12人の優しい日本人

●290 12人の優しい日本人 1991

 ある裁判の陪審員として12人が集められ、判決の会議が始まる。早速決が取られ、全員一致で無罪とする。しかし1人がもう少し話し合いましょうと言いだし、その1人が有罪に票を入れる。

 彼は無罪を主張する11名にその理由を尋ねる。そして被告の行為が正当防衛かどうか、殺意があったかどうかで議論になる。しかし1人がどうせ執行猶予になるのだから無罪とすれば良いとの提案があり、再度決を採ることに。そこで11対1ならばこの判決で決めるとなったが、別の1人が議論をもう少ししようと言いだし、有罪に1票を入れ、結果有罪が2人となり、議論は続くことに。

 新たな1人が、有罪の理由として正当防衛が成り立たないと言い出す。その議論の中で最初に有罪を言い出した1名が、現場の位置関係などから、被告には計画殺人の可能性もある、と言い出す。そこで3人目の陪審員が有罪に意見を変えるが、2人目が無罪に主張を戻す。2対10での議論が続く。

 無罪を主張する1人が、被告の人間性を表すものとして、被害者に会いに家を出る際に子供にピザを取っていたことを言い出す。それを受けて2人目が意見を有罪に戻す。やはり計画性があるという理由で。これを受けての決が採られ、6対6となる。

 無罪を主張する中の5名が作戦会議を開くが、5名の中でも意見が分かれてしまう。うち1人が再開された会議の中で、自分と被害者との人生について語り出し、愚痴を聞く場ではないと諌められる。またも決が採られ、無罪は3人となる(愚痴を言った1名を除く。
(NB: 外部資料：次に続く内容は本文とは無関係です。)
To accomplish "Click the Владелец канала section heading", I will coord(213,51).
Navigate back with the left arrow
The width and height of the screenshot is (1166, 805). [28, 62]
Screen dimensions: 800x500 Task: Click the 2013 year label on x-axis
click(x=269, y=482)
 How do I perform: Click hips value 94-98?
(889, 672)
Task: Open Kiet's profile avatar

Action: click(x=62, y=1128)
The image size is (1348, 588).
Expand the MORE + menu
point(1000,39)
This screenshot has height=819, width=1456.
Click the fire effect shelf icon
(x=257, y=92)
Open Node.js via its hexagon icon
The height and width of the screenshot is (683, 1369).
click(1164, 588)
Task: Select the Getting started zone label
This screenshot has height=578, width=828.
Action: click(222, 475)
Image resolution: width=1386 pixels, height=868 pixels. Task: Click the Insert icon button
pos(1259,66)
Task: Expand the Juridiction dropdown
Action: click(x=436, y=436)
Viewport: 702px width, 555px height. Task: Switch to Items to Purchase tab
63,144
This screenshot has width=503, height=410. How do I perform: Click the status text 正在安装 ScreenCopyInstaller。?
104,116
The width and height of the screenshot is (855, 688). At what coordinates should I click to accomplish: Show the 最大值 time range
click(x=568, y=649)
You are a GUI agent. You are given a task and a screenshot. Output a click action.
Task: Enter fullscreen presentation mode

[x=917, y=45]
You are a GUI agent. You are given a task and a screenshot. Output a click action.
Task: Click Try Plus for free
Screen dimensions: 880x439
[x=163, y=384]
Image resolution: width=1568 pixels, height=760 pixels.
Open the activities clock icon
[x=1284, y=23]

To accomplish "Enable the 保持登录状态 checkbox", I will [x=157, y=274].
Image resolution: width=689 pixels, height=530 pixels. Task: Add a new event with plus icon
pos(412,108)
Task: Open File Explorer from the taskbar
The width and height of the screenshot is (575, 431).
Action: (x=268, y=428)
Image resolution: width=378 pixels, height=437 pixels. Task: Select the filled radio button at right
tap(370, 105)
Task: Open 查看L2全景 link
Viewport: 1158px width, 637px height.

 意外にも陪審長が無罪の主張を続けていたため、最初の1人がその理由を問う。彼は以前陪審員をしたことがあり、その時に出した有罪判決がトラウマになっていた。この話を受け、傷害致死罪で有罪にする提案がなされ、また決を採る。すると有罪11、無罪1となる。1人のオジさんだけが無罪を主張する。オジさんが皆の説得も受けずにいると、オバさんも主張を覆し、無罪を主張、結果2対10となる。

 そこで評決不一致の申し出がなされ、過半数の同意で決定されるが、同意したのは5人だった。そして2人の無罪主張に1人が加担する。

 加担した1人がピザの注文が計画殺人の証明となった点を問いただし、ピザは被告が食べるつもりだったと主張、ピザの出前でそれを確かめることに。さらにオバさんが事件の証言3つ(トラックの運転手、通りすがりのおばちゃん、被告)についての食い違いを指摘。そこから、証言の食い違いや被告が発した言葉などから計画殺人の可能性が低くなる。さらに、犯行時の状況を再現し、トラックの運転手が嘘をついていた可能性を示唆する。そこにピザが届き、その大きさから5歳の子供1人で食べきれる量でないことが明白となる。そこで決が採られ、無罪11対有罪1となり、最初の状態に戻る。

 最初から有罪を主張していた1人が、被告は有罪なのだと主張を繰り返すが、裁かれているのはアナタの奥さんではない、と言われ、会議は終了する。

 

 三谷幸喜の名前を有名にした1作(だと思う)。オリジナルはハリウッドの映画でそれのパロディとも言えるが、十分に見応えのある1本。元々が舞台なので、固定の場面での会話劇とも言えるが、全く飽きさせない。

 裁判の対象となった事件の内容が、様々なセリフでだんだんとわかってくる上手さ。12人いる陪審員それぞれに個性があり、しかしその特性上名前では誰1人呼ばれていない上手さ。オリジナルが無罪有罪の逆転劇だったのに対し、こちらは議論の末に最初と同じ票数に戻るが、その意味合いが全く異なることの上手さ。最後に、トヨエツにアナタの奥さんを裁いているんじゃない、と言われ、その一言で諦めるという潔さは、三谷幸喜が好きなコロンボの犯人像を彷彿とさせる。

 三谷幸喜の作品は面白いものが多いが、やはりベストはこの1本かな。